──────── DATASET CONTENT ────────

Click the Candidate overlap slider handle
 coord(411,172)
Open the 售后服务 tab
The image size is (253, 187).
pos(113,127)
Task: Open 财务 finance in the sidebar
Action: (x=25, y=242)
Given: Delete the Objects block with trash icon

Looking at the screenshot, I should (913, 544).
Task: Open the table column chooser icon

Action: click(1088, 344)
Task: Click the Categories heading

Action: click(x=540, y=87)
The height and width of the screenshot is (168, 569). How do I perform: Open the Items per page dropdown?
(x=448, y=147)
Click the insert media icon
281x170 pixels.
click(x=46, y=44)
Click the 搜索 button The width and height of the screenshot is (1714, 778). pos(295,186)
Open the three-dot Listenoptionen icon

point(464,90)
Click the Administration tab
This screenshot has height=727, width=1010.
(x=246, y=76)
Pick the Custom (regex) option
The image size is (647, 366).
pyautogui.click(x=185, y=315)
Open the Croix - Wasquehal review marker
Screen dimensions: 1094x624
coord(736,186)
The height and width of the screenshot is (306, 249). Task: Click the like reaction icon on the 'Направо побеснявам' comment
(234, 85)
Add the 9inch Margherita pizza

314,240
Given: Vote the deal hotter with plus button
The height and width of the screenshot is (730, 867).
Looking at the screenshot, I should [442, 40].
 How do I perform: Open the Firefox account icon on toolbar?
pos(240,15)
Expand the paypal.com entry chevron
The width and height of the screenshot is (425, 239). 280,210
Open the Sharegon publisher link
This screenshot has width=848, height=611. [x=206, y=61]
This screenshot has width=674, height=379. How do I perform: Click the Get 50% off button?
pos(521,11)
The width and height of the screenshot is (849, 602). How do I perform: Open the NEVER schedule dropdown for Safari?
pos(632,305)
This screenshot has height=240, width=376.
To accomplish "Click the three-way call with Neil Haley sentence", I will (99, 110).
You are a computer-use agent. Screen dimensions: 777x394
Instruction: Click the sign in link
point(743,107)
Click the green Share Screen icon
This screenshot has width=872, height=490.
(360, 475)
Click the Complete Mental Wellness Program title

────────

* [WORK REQUIRED]: Every record, copied exactly, is the expected answer.

* [WRITTEN ANSWER]:
Click the Candidate overlap slider handle
 coord(411,172)
Open the 售后服务 tab
The image size is (253, 187).
pos(113,127)
Task: Open 财务 finance in the sidebar
Action: (x=25, y=242)
Given: Delete the Objects block with trash icon

Looking at the screenshot, I should (913, 544).
Task: Open the table column chooser icon

Action: click(1088, 344)
Task: Click the Categories heading

Action: click(x=540, y=87)
The height and width of the screenshot is (168, 569). How do I perform: Open the Items per page dropdown?
(x=448, y=147)
Click the insert media icon
281x170 pixels.
click(x=46, y=44)
Click the 搜索 button The width and height of the screenshot is (1714, 778). pos(295,186)
Open the three-dot Listenoptionen icon

point(464,90)
Click the Administration tab
This screenshot has height=727, width=1010.
(x=246, y=76)
Pick the Custom (regex) option
The image size is (647, 366).
pyautogui.click(x=185, y=315)
Open the Croix - Wasquehal review marker
Screen dimensions: 1094x624
coord(736,186)
The height and width of the screenshot is (306, 249). Task: Click the like reaction icon on the 'Направо побеснявам' comment
(234, 85)
Add the 9inch Margherita pizza

314,240
Given: Vote the deal hotter with plus button
The height and width of the screenshot is (730, 867).
Looking at the screenshot, I should [442, 40].
 How do I perform: Open the Firefox account icon on toolbar?
pos(240,15)
Expand the paypal.com entry chevron
The width and height of the screenshot is (425, 239). 280,210
Open the Sharegon publisher link
This screenshot has width=848, height=611. [x=206, y=61]
This screenshot has width=674, height=379. How do I perform: Click the Get 50% off button?
pos(521,11)
The width and height of the screenshot is (849, 602). How do I perform: Open the NEVER schedule dropdown for Safari?
pos(632,305)
This screenshot has height=240, width=376.
To accomplish "Click the three-way call with Neil Haley sentence", I will (99, 110).
You are a computer-use agent. Screen dimensions: 777x394
Instruction: Click the sign in link
point(743,107)
Click the green Share Screen icon
This screenshot has width=872, height=490.
(360, 475)
Click the Complete Mental Wellness Program title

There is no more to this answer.